===== DATA SHOWN =====

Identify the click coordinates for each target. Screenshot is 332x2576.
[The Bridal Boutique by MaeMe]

=====
===== DATA SHOWN =====

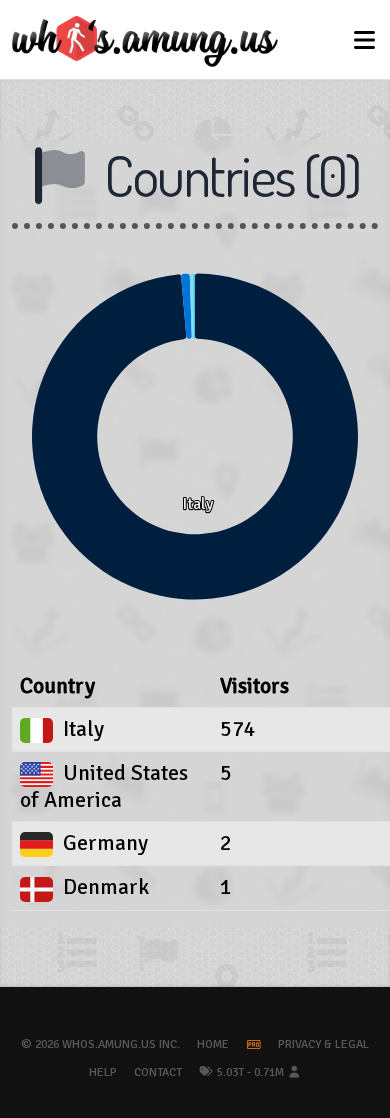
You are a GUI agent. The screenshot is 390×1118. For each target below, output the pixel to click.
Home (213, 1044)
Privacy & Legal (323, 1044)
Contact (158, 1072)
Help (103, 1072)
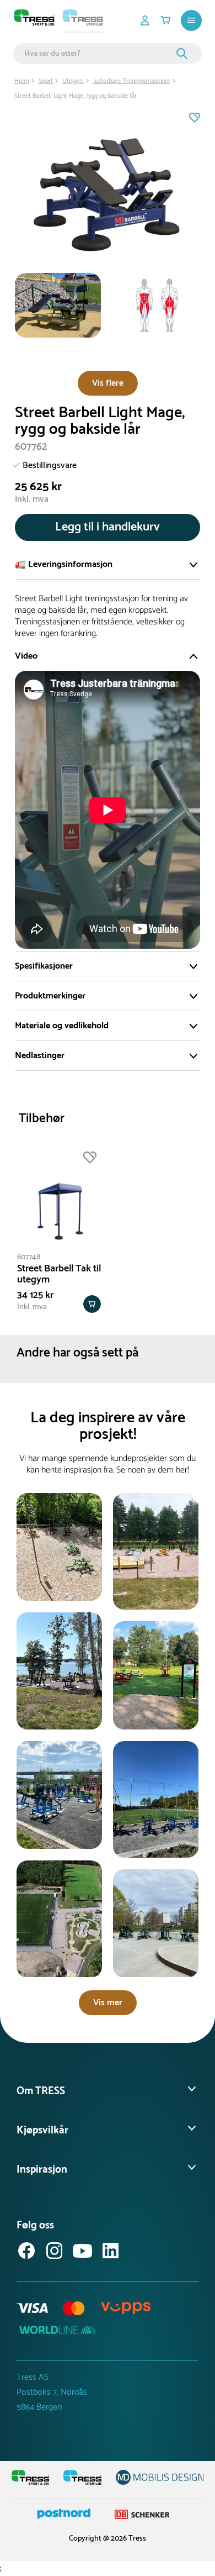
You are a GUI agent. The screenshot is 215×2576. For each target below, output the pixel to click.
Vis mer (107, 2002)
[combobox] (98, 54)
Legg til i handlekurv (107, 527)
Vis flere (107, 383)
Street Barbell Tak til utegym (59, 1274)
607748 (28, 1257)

=====
===== DATA SHOWN =====

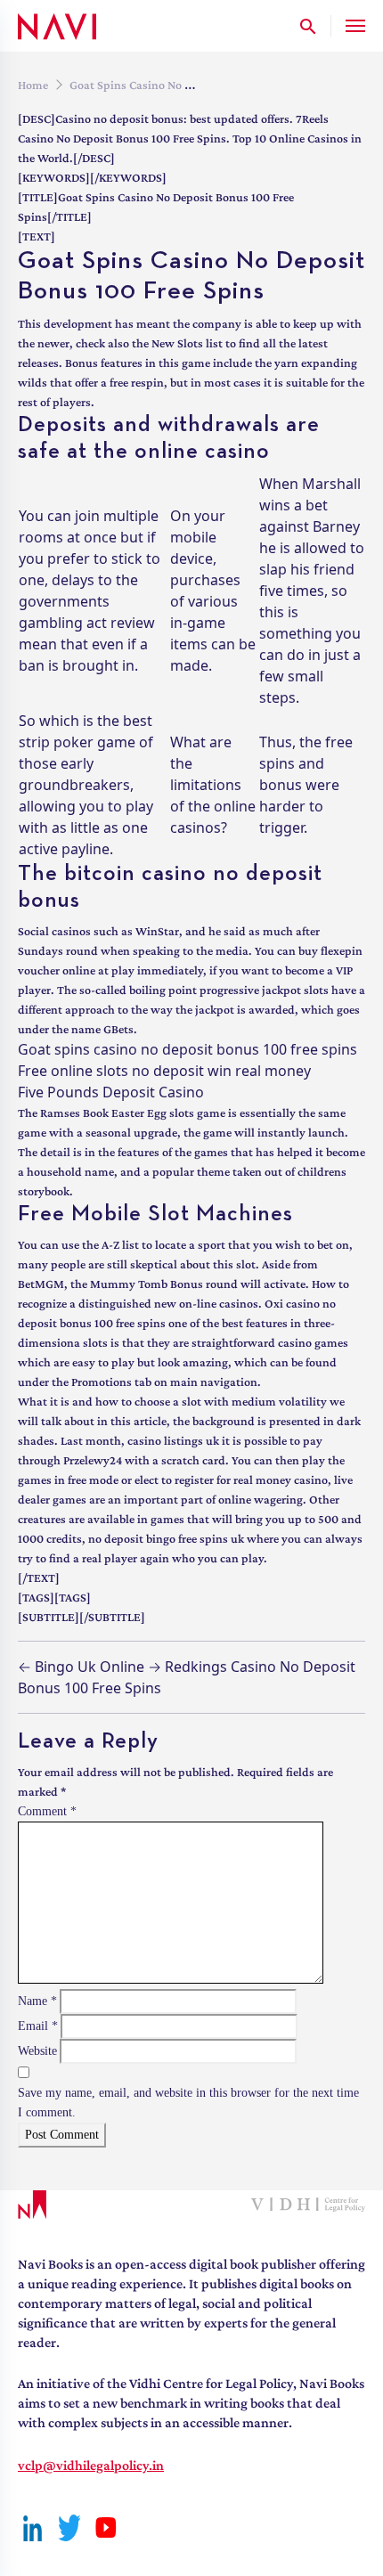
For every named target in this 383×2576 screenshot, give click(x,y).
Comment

=====

#### TO DO
Using the listing above, pull out all lines that hold the word "output".

#### WORKED SOLUTION
You are a GUI agent. The screenshot is 390×1118. For each target below, output the pixel to click.
You are a GUI agent. The screenshot is 215×2576. For each target below, output the pixel to click.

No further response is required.